A few weeks later, Wendy and I and baby Rebecca, 10 months old, flew to Christchurch New Zealand to meet her family. There I fell ill myself, not with influenza but with a life-threatening virus pneumonia. I spent two days in an oxygen tent inhaling a detergent mist intended to loosen the sticky mucus that was suffocating me. Both I and the young internal medicine specialist treating me, thought that I might die. When we returned to Adelaide I had two weeks convalescence, leisure time to think about my life, our lives as a family: Wendy’s life, Rebecca’s life and the life of our next baby who was a few weeks away from being born. I could stay in general practice, get prosperous, enjoy my work, get involved in the community more fully than I already was.
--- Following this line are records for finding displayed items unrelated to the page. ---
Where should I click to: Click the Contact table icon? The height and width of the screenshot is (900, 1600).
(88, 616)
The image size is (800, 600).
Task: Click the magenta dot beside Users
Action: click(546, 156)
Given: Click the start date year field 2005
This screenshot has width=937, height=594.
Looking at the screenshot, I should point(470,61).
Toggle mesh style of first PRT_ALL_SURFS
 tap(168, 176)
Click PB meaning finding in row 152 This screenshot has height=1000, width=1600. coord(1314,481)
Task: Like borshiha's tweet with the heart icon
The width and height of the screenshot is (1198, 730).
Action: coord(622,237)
Or I could resign from the Western Clinic group practice, go to the School of Public Health in Sydney and train to become a specialist in public health sciences, discover and test ways to keep communities and families healthy.  It meant turning my back on a secure future and work I enjoyed and felt confident I could do well.  To keep my scholarly options open I decided to start training in public health sciences as a private student paying my own way, rather than seeking employment in a state or Commonwealth of Australia health department that would eventually grant me time off to undertake formal training for the DPH, but I would be obligated to do their bidding for 5 years or more.  This meant committing my family to a life in real poverty for several years if not longer.  I soon discovered that Wendy was thoroughly conditioned to poverty, knew how to make do with what she had. She never complained about being hard up, indeed accepted this cheerfully as the natural order of things. We were both Depression era children, accustomed to poverty and penny-pinching.

When Wendy and I talked about the options we had only vague ideas about what might ultimately become of us. What, exactly, I would be doing, and where, were unknowable.  However we agreed without hesitation that this course of action was what we both wanted to do.   Then, and countless times in the years after we made that joint decision, I realized how blessed I was to have Wendy for my wife. Her spirit of adventure and her sense of fun, along with her amazing capacity to make all her own clothes, our children’s too and even some of mine, carried us through many anxious and penurious times over those years of precarious uncertainty.